We have a news scoop this week.

A new book launches Wednesday – Content Marketing Strategy – that looks at the title subject and what it’s really like to make it a core business of your overall marketing and business strategy.

And the author? CMI’s chief strategy advisor Robert Rose. (Yes, this scoop was rather easy to get.)

Does the world really need another book about content marketing? It certainly needs this one. Sure, we’re biased, but Robert explains why in this week’s CMI News video. Watch it below, or keep reading for the highlights:


True, the marketplace has a lot of books in the marketplace covering content marketing. Robert’s written three of them – two with CMI founder Joe Pulizzi.  

“So much of what is written about content marketing strategy – including what I most often talk about – focuses on either the content or the marketing. I wanted to write what I’ve learned over the last 10 years about the strategy,” Robert says.

Most #ContentMarketing books focus on content or marketing but not strategy, says @Robert_Rose via @CMIContent. Share on X

Evolution of strategy

Around 2008, Robert and Joe began working on the challenge of managing content marketing. They published a book with that title in 2011. “We always felt like the strategy of content marketing would become a set of activities – not just a format or about the content itself,” Robert explains.

“Over the last decade, I’ve learned so much from so many practitioners that I wanted to write a book about how you manage content marketing strategically. So, yes, it’s an old, new story,” he says.

I wanted to write a book about managing #ContentMarketing strategically. It’s an old, new story, says @Robert_Rose via @CMIContent. Share on X

Even in 2023, few companies have a content marketing strategy completely figured out. Some do, and we talk about them a lot. Cleveland Clinic, Red Bull, Arrow Electronics, HubSpot, Salesforce, and REI purposely devised content marketing strategies meant to differentiate. They have consciously designed, implemented, and measured a content marketing approach based on learned best practices. They are succeeding.

But others, such as Amazon, Microsoft, JPMorgan Chase, Nike, and LEGO, backed into an intelligent content marketing strategy. They have built brand and marketing programs around the idea of developing valuable content and operating as a media company. However, most of these companies wouldn’t consciously acknowledge they built a content marketing strategy.

If asked, these companies would say that acquiring or launching a media company operation was just a smart business strategy to diversify their ability to consistently reach their consumers.

They’re right, of course. They haven’t read any of the books or been influenced by the Content Marketing Institute. They might not even recognize they’re taking a unique approach to content marketing.

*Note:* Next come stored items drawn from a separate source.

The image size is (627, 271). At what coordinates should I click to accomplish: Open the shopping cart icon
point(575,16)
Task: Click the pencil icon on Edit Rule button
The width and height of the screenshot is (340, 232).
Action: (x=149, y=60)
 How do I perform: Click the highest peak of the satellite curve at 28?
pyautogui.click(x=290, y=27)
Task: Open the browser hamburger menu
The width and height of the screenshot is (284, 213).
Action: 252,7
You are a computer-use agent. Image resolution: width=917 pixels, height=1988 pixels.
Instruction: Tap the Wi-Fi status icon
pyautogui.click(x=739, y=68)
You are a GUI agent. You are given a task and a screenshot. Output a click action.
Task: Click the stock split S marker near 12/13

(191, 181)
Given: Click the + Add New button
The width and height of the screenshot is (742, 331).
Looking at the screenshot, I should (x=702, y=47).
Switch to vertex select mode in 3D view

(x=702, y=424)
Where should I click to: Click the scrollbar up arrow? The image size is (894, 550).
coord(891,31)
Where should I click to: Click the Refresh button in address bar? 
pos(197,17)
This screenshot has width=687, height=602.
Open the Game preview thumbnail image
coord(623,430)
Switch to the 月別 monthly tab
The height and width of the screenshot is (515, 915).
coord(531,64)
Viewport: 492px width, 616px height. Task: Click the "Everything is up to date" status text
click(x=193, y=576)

And they are succeeding.

Deliberate and accidental success

 “As content marketing has grown as a practice both consciously and unconsciously, I’ve observed both types of companies over the years,” Robert says.

What are the commonalities? What are the best practices? What activities do these companies do so differently that provide a long-term competitive advantage?

That’s what Robert covers in his new book. It’s a geeky book filled with things like processes, governance, roles, responsibilities, and measurement plans.

Content Marketing Strategy by @Robert_Rose covers geeky topics like processes, governance, roles, measurement, and more via @CMIContent. #ContentStrategy Share on X

It’s also more than a book. Robert launched a content hub of the same name. At www.ContentMarketingStrategy.com, you can consume additional resources, join a community, access one-on-one coaching for your challenges, and sign up for ongoing education.

If you’re at Content Marketing World next week, you can say hi to the author (and all the rest of us who haven’t written a book.) We’d love to meet you. If you’re unable to make it, we’ll still meet you next week in this same spot.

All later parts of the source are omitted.